Em nota oficial, a Secretaria de Meio Ambiente de Miguel Pereira afirma: "A intervenção na parte lateral, objeto de denúncia do último final de semana, entre a cachoeira e a estrada, é parte integrante do projeto aprovado pelas licenças, onde será construído um túnel auxiliar subterrâneo (seco) para utilização de acesso da equipe de manutenção. Não haverá passagem de água ou qualquer intervenção no curso do rio".

A Prefeitura afirma também que "As áreas que sofreram intervenção deverão ser plenamente recompostas" e que o projeto "não trará prejuízos às vias locais e ao acesso à cachoeira por banhistas e frequentadores", além de prever "o reflorestamento das margens do Rio Santana e seus afluentes como medida compensatória pela supressão de vegetação para implantação da adutora" e "o monitoramento da biota aquática a montante e a jusante do empreendimento". Por fim, a Secretaria informa que "está atenta à implantação do empreendimento no local e, na hipótese de qualquer infringência às normas ambientais vigentes, as medidas cabíveis serão devidamente impostas".

 

Ação no Ministério Público

 

A posição da Prefeitura, no entanto, não tem agradado os opositores da construção da usina, sobretudo quando a Secretaria de Meio Ambiente alega não poder fazer muita coisa e que a implantação da usina no local foi licenciada pelo Instituto Estadual do Ambiente (Inea): "O projeto não foi discutido com a população. Ainda que a legislação ambiental estadual diga que não precisa ter audiência pública, a Prefeitura deveria ter exigido isso porque está dentro de uma Área de Proteção Ambiental. O Inea ainda não se pronunciou e só vai se pronunciar na medida em que a gente dê entrada com o processo no Ministério Público", diz Mauricio Ruiz.

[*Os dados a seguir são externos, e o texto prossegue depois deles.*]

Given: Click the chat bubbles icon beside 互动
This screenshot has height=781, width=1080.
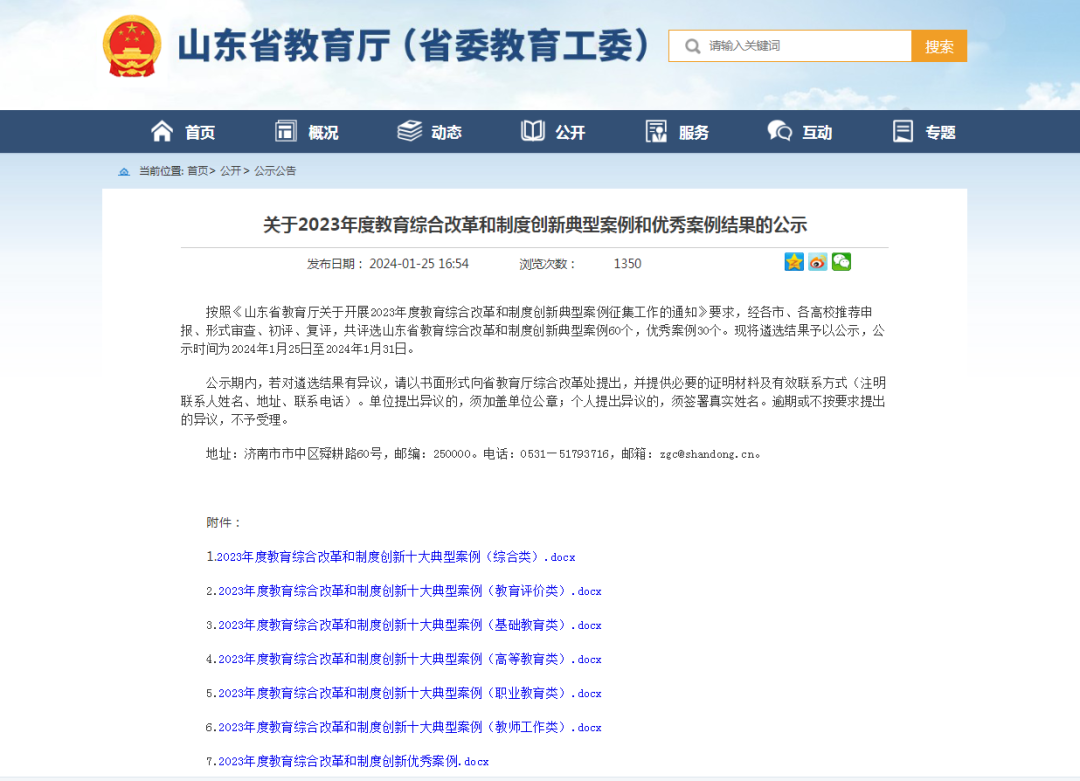Looking at the screenshot, I should coord(780,131).
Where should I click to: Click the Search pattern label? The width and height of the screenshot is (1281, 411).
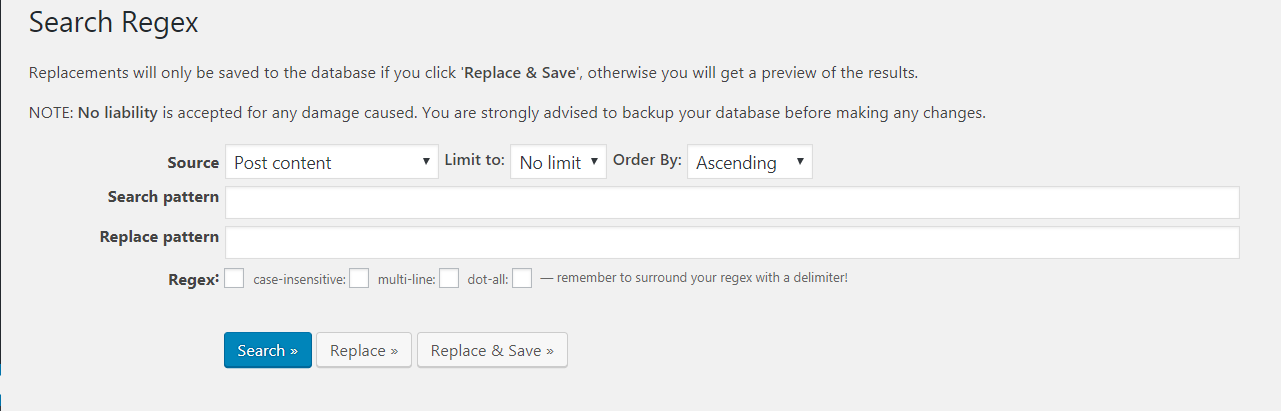163,197
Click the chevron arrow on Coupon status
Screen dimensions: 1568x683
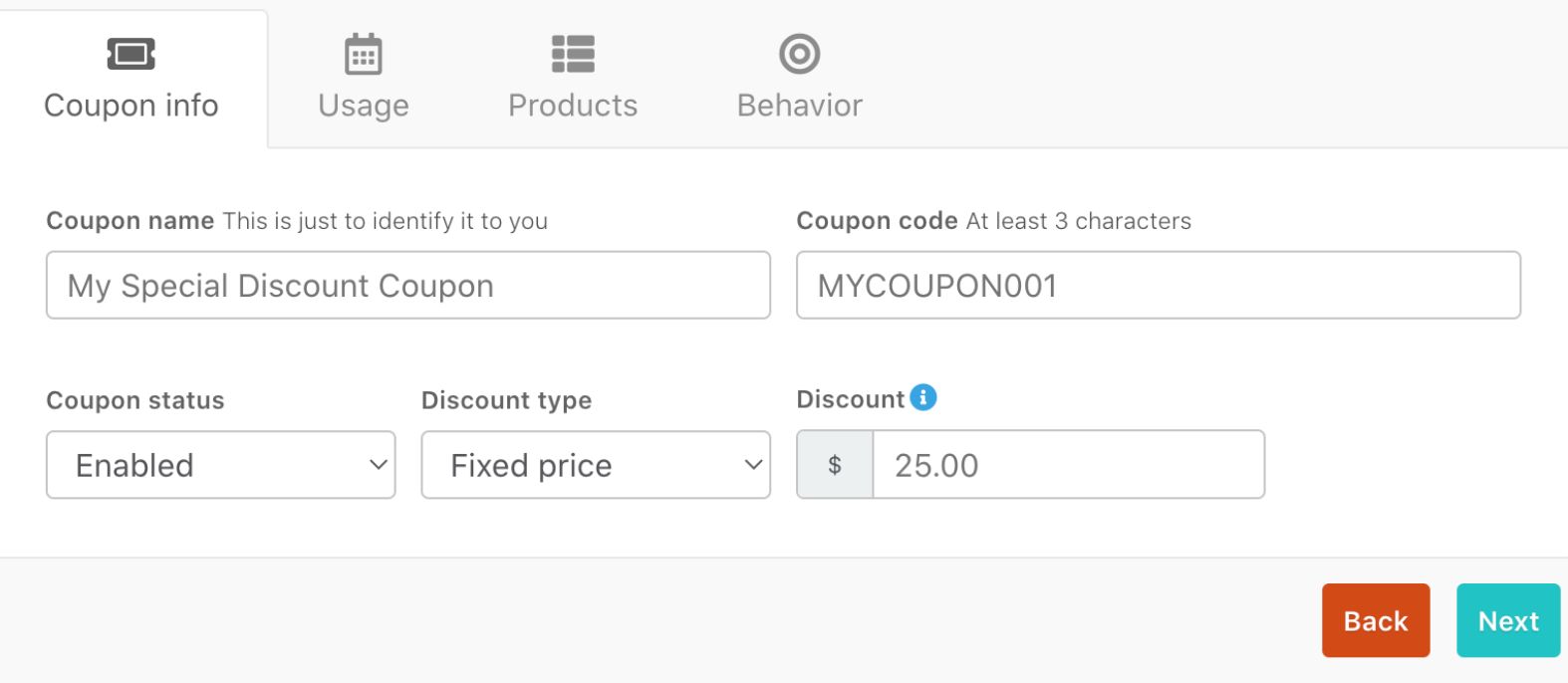[379, 465]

A mobilização deve crescer nos próximos dias, diz o ambientalista, quando a luta contra a usina será levada à Justiça: "A população está extremamente mobilizada e lançou um abaixo-assinado que já conta com quase 5.000 assinaturas. Está todo mundo muito indignado com o que está acontecendo. Vamos entregar o processo ao Ministério Público e vamos continuar a fazer pressão".

A maioria do povo miguelense, finaliza Ruiz, quer que a cidade cresça do ponto de vista econômico, mas sem macular seu maior patrimônio, que é o meio ambiente: "Ninguém é contra o desenvolvimento. Mas, Miguel Pereira tem o terceiro melhor clima do mundo, é o lugar do verde, é o lugar da qualidade de vida. Querem transformar Miguel Pereira em uma cidade sem lei, aonde tudo que temos de mais belo é destruído. Nós não vamos aceitar".